## BEGIN PASSAGE TO READ

Various task manipulations have provided information about the processes underlying GNG performance. First, the frequency of No-Go trials can vary; less frequent No-Go trials are assumed to lead to greater prepotent response as it becomes a beneficial strategy to initiate Go responses for every trial (Menon et al., 2001; Wessel, 2018). In addition to the frequency of No-Go stimuli, variation in the latency between trials has important effects on interpretation. Shorter interstimulus intervals and latencies require faster responses, theoretically increasing the prepotency of the response (Garavan et al., 1999). Other researchers consider the discriminability between stimuli (e.g., nonwords/words as more difficult than vowels/consonants; Gomez et al., 2007), where simpler associations, especially spatially-mapped ones, rely less on working memory maintenance and may provide a more pure representation of response inhibition (Sebastian et al., 2013a). Further, some tasks maintain stimulus-response pairings throughout the experimental sessions, while others may switch stimulus-response mappings across task blocks or otherwise increase working memory demands by increasing the number of total stimuli in the task (Simmonds et al., 2008). Overall, there is a wide variety of versions of the GNG task, and it is important that the task parameters, especially the frequency of No-Go stimuli and pace, be considered in any interpretations or generalizations.

## END PASSAGE TO READ

WRITTEN TASK –
Please answer these questions using the passage on GNG task variations:
1. What are less frequent No-Go trials assumed to lead to?
2. What do shorter interstimulus intervals and latencies require?
3. Which two task parameters does the passage single out as especially important to consider in interpretations or generalizations?

## BEGIN DATASET EXCERPT

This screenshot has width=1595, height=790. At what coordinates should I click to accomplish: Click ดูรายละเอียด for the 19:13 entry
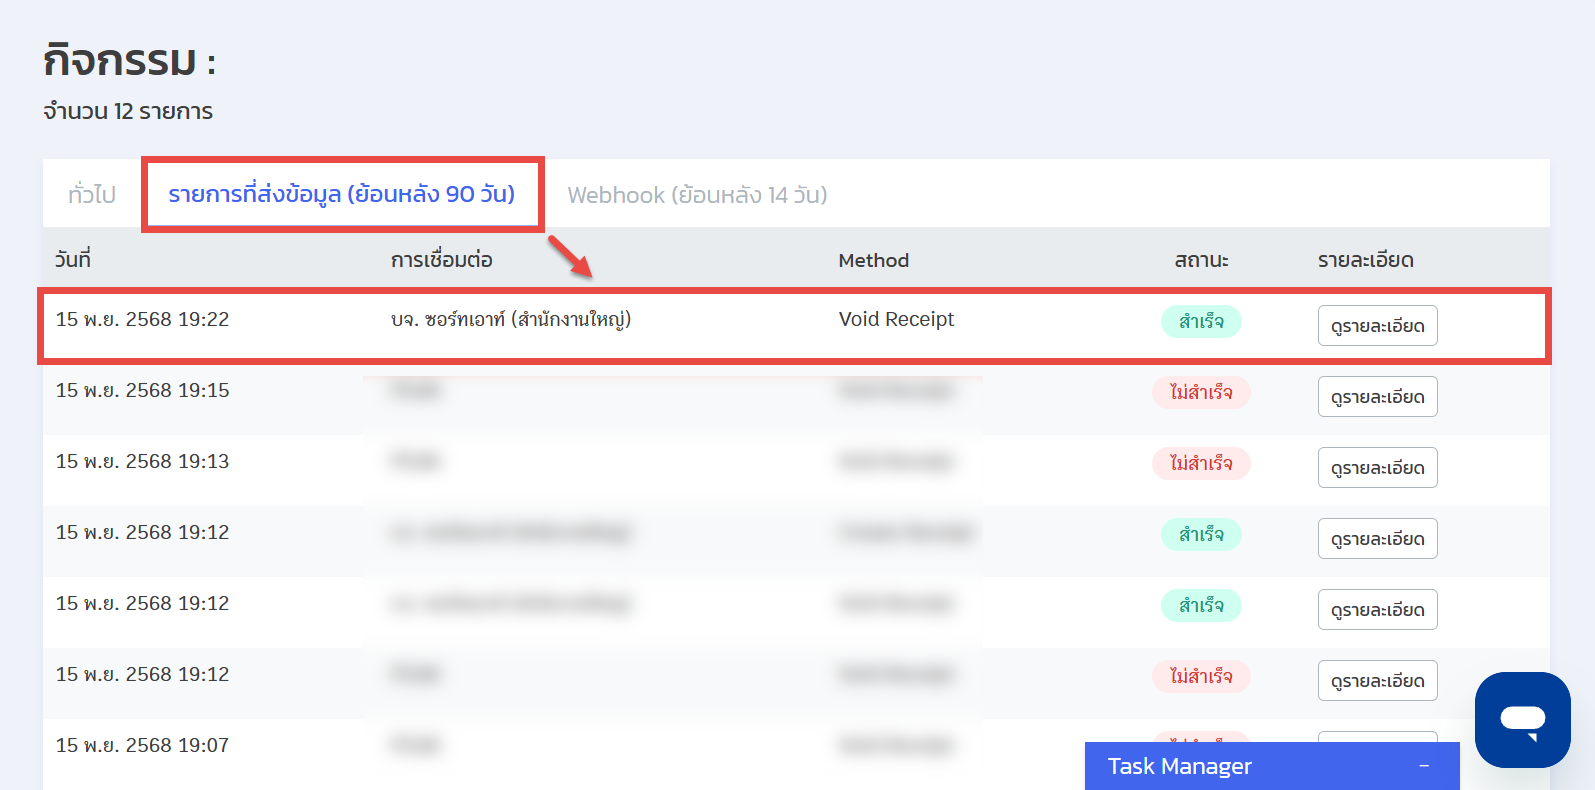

## END DATASET EXCERPT

COMPLETE OUTPUT –
1. Greater prepotent response.
2. Faster responses.
3. The frequency of No-Go stimuli and pace.